### DATASET RECORDS:
○ ○ ○ ○ ○ ○ ○
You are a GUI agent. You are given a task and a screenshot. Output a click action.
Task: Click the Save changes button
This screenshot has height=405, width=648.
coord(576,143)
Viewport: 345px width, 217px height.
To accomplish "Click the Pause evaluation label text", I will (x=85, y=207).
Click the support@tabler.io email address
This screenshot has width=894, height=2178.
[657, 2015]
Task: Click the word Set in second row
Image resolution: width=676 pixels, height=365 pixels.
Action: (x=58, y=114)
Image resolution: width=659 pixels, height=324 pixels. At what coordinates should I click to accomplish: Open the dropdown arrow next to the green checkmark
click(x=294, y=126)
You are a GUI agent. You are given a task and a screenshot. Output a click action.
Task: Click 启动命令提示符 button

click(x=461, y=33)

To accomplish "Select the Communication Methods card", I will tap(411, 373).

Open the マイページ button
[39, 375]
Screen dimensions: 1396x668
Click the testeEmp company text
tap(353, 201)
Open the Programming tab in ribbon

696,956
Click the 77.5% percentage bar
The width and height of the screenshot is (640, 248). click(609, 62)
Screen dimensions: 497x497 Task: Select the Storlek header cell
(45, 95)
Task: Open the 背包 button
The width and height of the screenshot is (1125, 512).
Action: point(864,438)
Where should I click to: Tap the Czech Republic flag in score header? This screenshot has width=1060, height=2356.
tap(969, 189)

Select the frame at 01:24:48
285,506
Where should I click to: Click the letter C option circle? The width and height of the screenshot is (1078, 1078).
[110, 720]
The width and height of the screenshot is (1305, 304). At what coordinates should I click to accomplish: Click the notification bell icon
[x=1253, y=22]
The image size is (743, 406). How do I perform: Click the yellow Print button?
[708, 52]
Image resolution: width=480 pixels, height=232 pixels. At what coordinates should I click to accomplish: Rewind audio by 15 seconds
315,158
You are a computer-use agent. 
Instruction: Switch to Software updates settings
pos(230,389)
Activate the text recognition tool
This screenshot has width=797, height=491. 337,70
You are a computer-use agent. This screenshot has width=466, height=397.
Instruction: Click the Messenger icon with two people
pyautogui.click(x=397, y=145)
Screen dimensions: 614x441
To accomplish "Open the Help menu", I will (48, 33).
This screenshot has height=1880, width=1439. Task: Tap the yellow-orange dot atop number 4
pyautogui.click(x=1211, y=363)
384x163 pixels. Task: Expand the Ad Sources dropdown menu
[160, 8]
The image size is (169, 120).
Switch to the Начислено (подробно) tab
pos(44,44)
○ ○ ○ ○ ○ ○ ○
### TASK STATEMENT:
Reproduce exactly the line bearing "The image size is (743, 406)." and all the lines that come after it in the records above; add nothing.

### SOLUTION TO THIS TASK:
The image size is (743, 406). How do I perform: Click the yellow Print button?
[708, 52]
Image resolution: width=480 pixels, height=232 pixels. At what coordinates should I click to accomplish: Rewind audio by 15 seconds
315,158
You are a computer-use agent. 
Instruction: Switch to Software updates settings
pos(230,389)
Activate the text recognition tool
This screenshot has width=797, height=491. 337,70
You are a computer-use agent. This screenshot has width=466, height=397.
Instruction: Click the Messenger icon with two people
pyautogui.click(x=397, y=145)
Screen dimensions: 614x441
To accomplish "Open the Help menu", I will (48, 33).
This screenshot has height=1880, width=1439. Task: Tap the yellow-orange dot atop number 4
pyautogui.click(x=1211, y=363)
384x163 pixels. Task: Expand the Ad Sources dropdown menu
[160, 8]
The image size is (169, 120).
Switch to the Начислено (подробно) tab
pos(44,44)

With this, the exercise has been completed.